Sembradores de culpa, niños eternos
Este caso es real. Un estudiante de la Universidad de Kent, en Inglaterra, fue descubierto mientras copiaba el examen de uno de sus compañeros. Al ser sorprendido, se le anuló la prueba y fue citado a presentar explicaciones. El incriminado no asistió a realizar descargos. Lo que hizo fue demandar a la universidad. Alegó que ya llevaba copiando tres años continuos y jamás había sido descubierto. Por lo tanto, los culpables de sus actos eran esos profesores incompetentes que no lo habían pillado a tiempo.
El caso es similar al que se grafica en un cuento que ya es muy popular: Y luego está el niño que mata a sus padres y después le pide clemencia al juez por ser un pobre huérfano…
Aunque ambas situaciones tengan un acento anecdótico, la verdad es que sí reflejan la actitud de muchas personas.
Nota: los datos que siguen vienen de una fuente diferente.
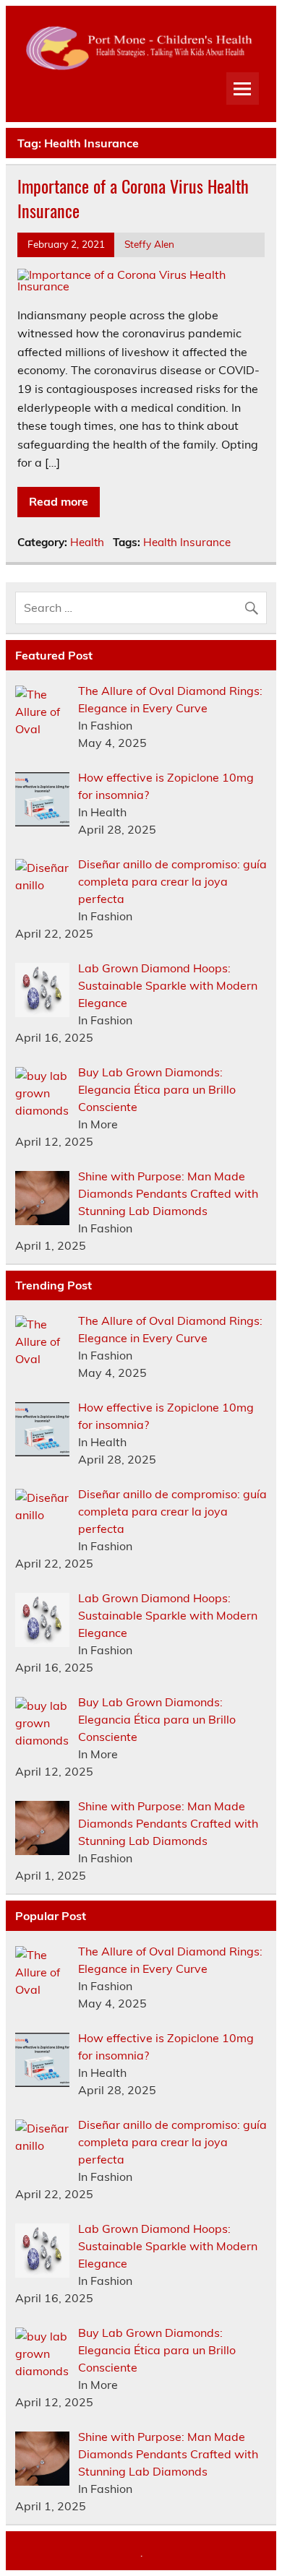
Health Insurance (187, 542)
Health (87, 542)
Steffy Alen (149, 244)
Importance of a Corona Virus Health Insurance (133, 198)
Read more (58, 501)
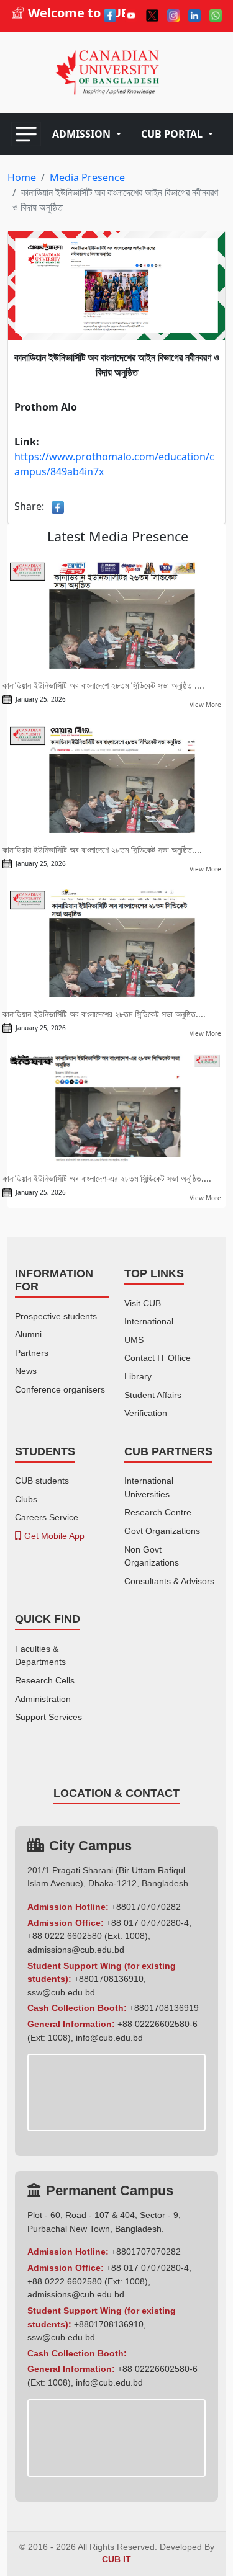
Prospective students (56, 1316)
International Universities (148, 1487)
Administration (43, 1699)
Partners (31, 1353)
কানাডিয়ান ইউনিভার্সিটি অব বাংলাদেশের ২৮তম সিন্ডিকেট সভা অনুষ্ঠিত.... (104, 1014)
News (26, 1371)
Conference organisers (60, 1389)
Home (21, 177)
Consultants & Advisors (169, 1581)
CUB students (42, 1481)
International (148, 1321)
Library (138, 1376)
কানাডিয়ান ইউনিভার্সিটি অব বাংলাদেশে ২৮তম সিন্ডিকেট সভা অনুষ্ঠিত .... (103, 685)
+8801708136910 (109, 1979)
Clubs (26, 1499)
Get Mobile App (53, 1536)
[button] (86, 134)
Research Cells (45, 1680)
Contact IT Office (157, 1358)
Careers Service (46, 1517)
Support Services (48, 1717)
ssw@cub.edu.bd (61, 1992)
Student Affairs (152, 1395)
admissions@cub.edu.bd (75, 1949)
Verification (145, 1413)
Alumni (28, 1334)
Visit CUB (142, 1303)
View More (205, 704)
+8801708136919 (164, 2008)
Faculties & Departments (40, 1655)
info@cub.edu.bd (109, 2038)
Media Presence (87, 177)
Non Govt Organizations (151, 1556)
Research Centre (157, 1512)
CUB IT (116, 2559)
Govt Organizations (162, 1531)
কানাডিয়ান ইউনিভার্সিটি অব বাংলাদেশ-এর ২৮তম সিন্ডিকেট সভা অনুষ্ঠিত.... (106, 1178)
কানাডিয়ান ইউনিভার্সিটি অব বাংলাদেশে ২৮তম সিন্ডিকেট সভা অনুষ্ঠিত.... (102, 849)
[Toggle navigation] (26, 134)
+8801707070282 (146, 1907)
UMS (134, 1340)
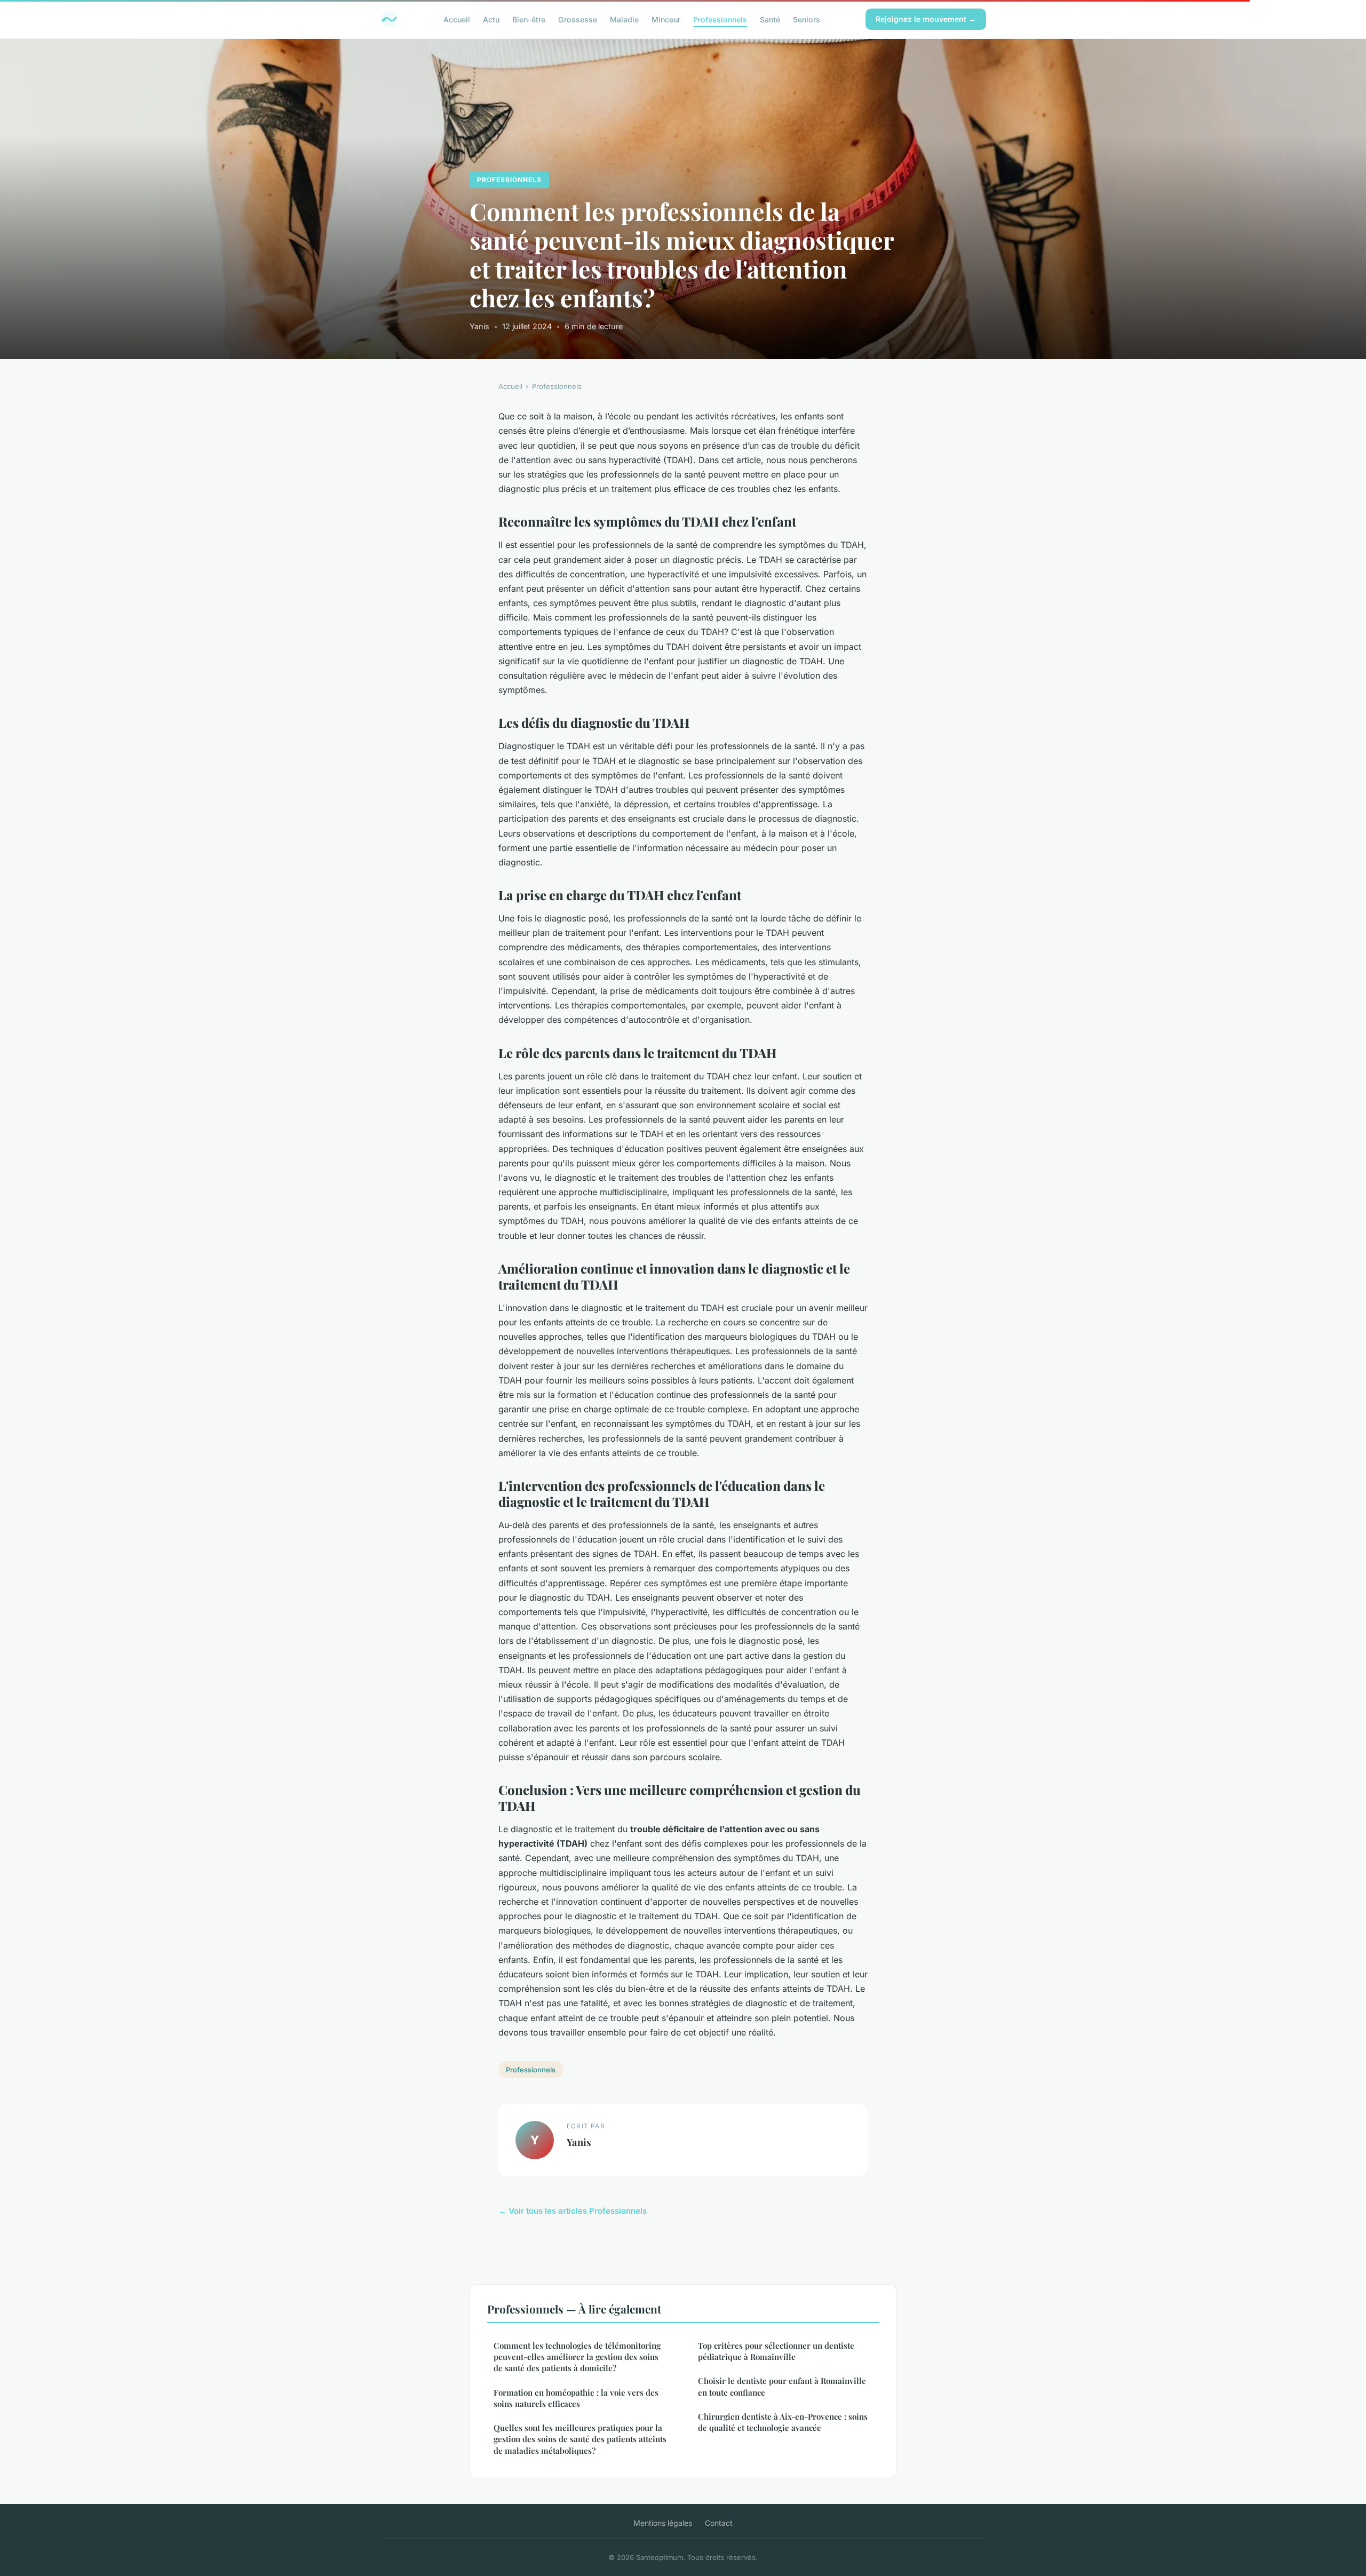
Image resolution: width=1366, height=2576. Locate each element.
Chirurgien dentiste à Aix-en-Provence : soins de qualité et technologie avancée (783, 2422)
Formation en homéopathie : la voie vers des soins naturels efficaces (576, 2398)
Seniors (806, 18)
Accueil (456, 18)
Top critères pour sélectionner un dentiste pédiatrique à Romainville (776, 2351)
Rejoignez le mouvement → (926, 18)
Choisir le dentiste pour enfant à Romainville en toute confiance (782, 2386)
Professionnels (720, 18)
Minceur (666, 18)
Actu (491, 18)
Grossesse (577, 18)
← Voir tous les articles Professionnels (572, 2211)
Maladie (624, 18)
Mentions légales (662, 2522)
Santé (770, 18)
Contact (719, 2522)
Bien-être (528, 18)
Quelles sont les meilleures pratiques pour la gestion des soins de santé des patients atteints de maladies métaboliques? (580, 2439)
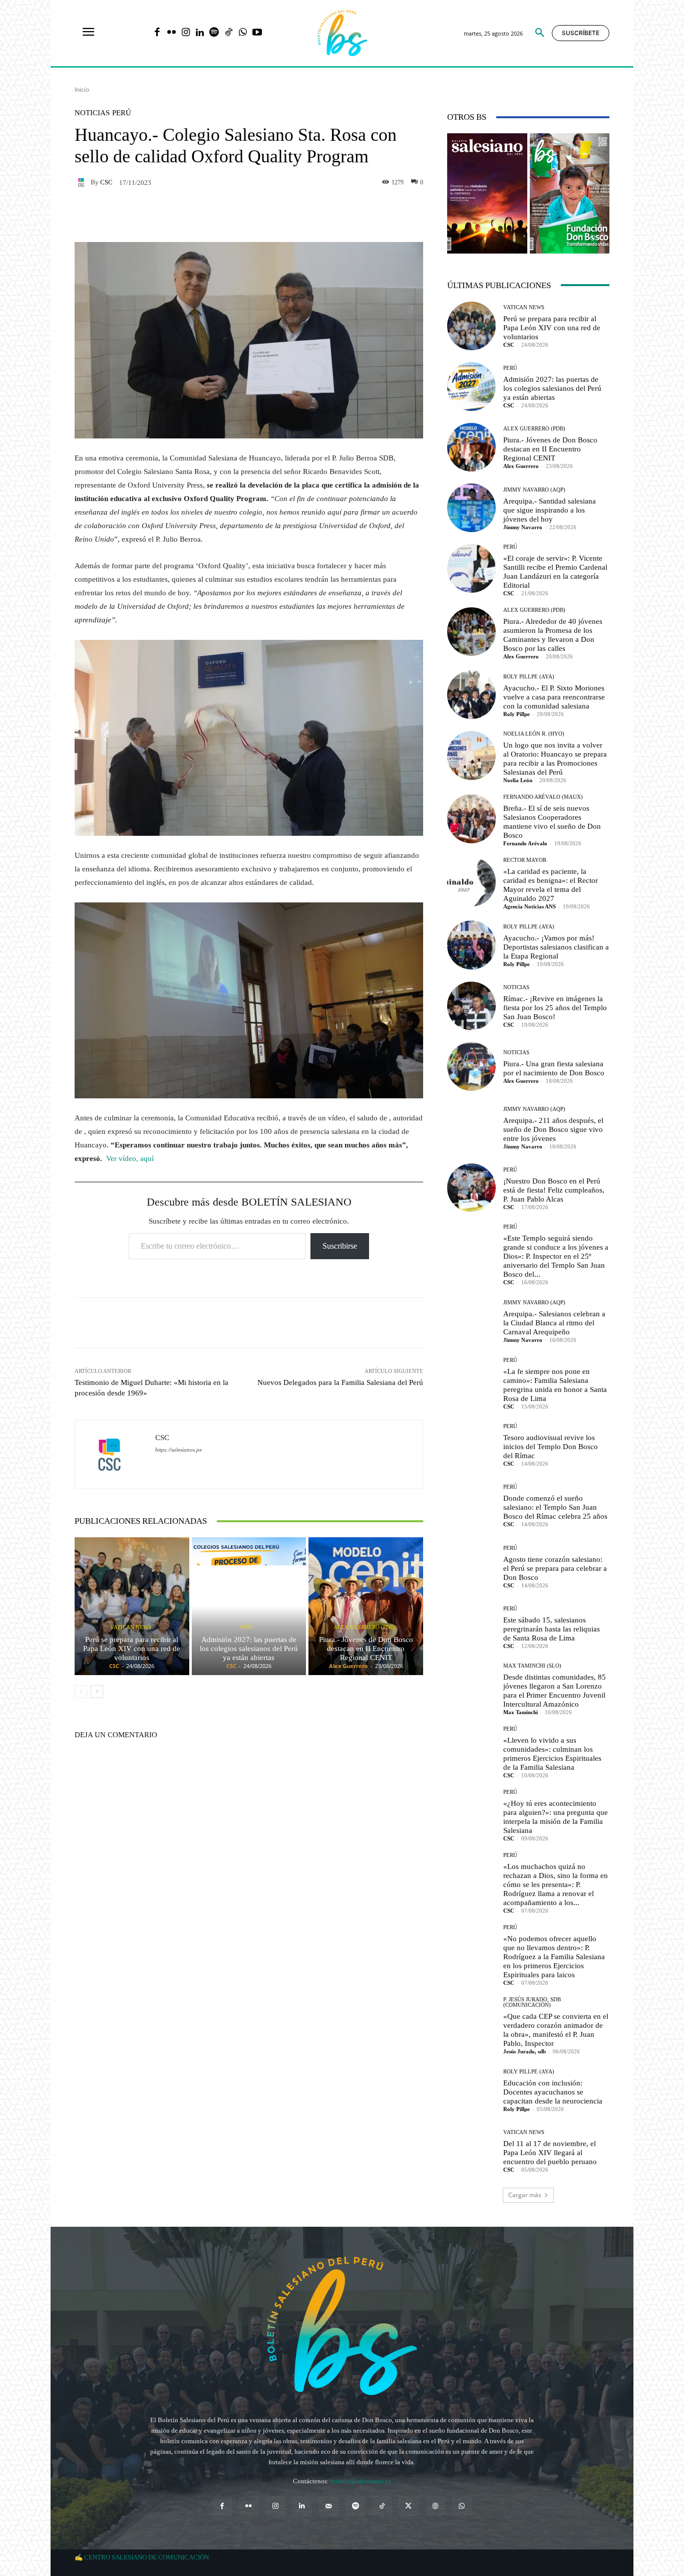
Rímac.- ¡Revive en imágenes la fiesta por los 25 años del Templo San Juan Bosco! (555, 1008)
Culpar a otros de lo que ellos mismos hacen, o dejan de hacer, se convierte casi en un arte que practican con la mayor destreza.
Los otros son un pretexto
Los culpadores profesionales llegan tarde por causa del tráfico, el clima o los pésimos despertadores que se fabrican en la actualidad. Lo peor es que lo creen de veras. No es una excusa: en realidad piensan que son otros y no ellos quienes han cometido el error. Por eso no comienzan disculpándose por la tardanza, sino EXIGIENDO comprensión.
En realidad, se comportan como una especie de “víctimas privilegiadas”. Víctimas porque son el objeto de las malas acciones o la negligencia de los otros. Y privilegiadas porque suponen que los demás deben aceptar esa realidad que está en su cabeza y solidarizarse con ellos en lugar de responsabilizarlos.
Los otros son apenas un pretexto que les permite “entender” sus equivocaciones y justificar sus errores. Los demás son un instrumento en su esquema mental.
No es raro ver reflejada esta actitud en el lenguaje cotidiano. “Tú me haces salir de casillas”, dicen. Como si no fueran dueños de sus emociones y fuese responsabilidad de los demás el mantenerlos bajo control. “Tú me engañaste”, gritan también, como dando a entender que no tienen ninguna responsabilidad en lo que aceptaron creer.
Los niños eternos
Eso de estar culpando a los demás por todo lo que nos sucede, refleja un enfoque que pretende eludir la autonomía. Quien actúa así, sigue viéndose como un niño que aún no es responsable de sus actos. Por eso nunca se ve a sí mismo como el origen de un error. Preserva un narcicismo infantil que se resiste a evolucionar.
No lo hacen por lo que podríamos llamar “maldad” o irresponsabilidad en el sentido estricto de la palabra. Buscan mantener la frágil idea que tienen de lo que son y de lo que pueden hacer.
Finalmente sí son víctimas, pero de ellos mismos. La imposibilidad para asumir la responsabilidad sobre sus actos les impide también construir vínculos genuinos con otras personas. Lo que crean, más bien, es un juego de manipulaciones en el que quieren siempre salir indemnes y evitar crecer.
Piensan que admitir un error es una forma de carcomer su ego. Se equivocan de cabo a rabo. No hay nada que refuerce más nuestra propia identidad que asumir la responsabilidad por nuestros actos y sentirnos libres al hacerlo.